To the second point, visual search generally will be one of the more interesting areas of mobile product development (same goes for alternate search inputs like voice). This includes augmented reality in the future, though comprehensive data will be a gating factor (see our writeup).
But for now, visual search is happening in a practical sense with bar code scanners. Red Laser’s subscription revenues are one proof point. Ad revenues will also come into play, given the value and buying intent of individuals who are at the point of purchase — literally standing at the store shelf.
The true value will be unlocked when there is more content in these product databases that tell users where to get scanned products at nearby competing stores. Similar app ShopSavvy already does this with local inventory data provider Krillion.
ShopSavvy also has an interesting way of looking at bar code scanning, treating each scan almost like a search query.
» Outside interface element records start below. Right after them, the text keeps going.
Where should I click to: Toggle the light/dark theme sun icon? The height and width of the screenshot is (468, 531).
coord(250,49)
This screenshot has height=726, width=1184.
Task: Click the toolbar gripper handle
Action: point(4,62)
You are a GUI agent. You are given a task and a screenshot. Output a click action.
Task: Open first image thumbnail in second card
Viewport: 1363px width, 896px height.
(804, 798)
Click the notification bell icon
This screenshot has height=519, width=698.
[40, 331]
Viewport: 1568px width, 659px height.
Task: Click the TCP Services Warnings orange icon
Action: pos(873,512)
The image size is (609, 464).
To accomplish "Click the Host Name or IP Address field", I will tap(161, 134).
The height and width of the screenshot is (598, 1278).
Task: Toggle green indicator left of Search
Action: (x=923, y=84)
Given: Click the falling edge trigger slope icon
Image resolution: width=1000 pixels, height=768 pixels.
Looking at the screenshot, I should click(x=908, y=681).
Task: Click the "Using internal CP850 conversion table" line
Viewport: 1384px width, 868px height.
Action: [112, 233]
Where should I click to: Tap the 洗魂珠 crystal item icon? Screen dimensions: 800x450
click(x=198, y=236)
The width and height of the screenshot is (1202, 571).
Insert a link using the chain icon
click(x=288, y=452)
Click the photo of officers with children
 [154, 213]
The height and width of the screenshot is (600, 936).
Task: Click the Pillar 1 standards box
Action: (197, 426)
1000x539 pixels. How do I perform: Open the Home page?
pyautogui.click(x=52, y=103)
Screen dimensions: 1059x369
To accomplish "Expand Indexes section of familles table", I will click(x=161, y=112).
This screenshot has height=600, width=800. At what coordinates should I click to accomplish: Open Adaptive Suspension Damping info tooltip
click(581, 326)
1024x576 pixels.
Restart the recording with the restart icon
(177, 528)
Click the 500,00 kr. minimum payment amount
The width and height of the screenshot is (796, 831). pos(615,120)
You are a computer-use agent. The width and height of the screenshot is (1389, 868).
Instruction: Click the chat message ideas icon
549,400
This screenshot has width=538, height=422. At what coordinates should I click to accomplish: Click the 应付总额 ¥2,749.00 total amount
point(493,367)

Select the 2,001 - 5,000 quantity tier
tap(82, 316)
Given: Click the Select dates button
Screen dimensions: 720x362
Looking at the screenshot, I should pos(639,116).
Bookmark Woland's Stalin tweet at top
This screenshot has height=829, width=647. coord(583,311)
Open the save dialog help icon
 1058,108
Its model will involve creating a bid marketplace where advertisers buy scans the same way they currently buy keywords on Google.
That’s even more reason to think of bar code scanning as just another form of search … it’s just using the phone’s camera instead of the keypad. This is a product model that wouldn’t make a lot of sense on the PC but is quite fitting to the mobile device “form factor.”
The previous sentence is generally my litmus test for handicapping mobile apps in 2010.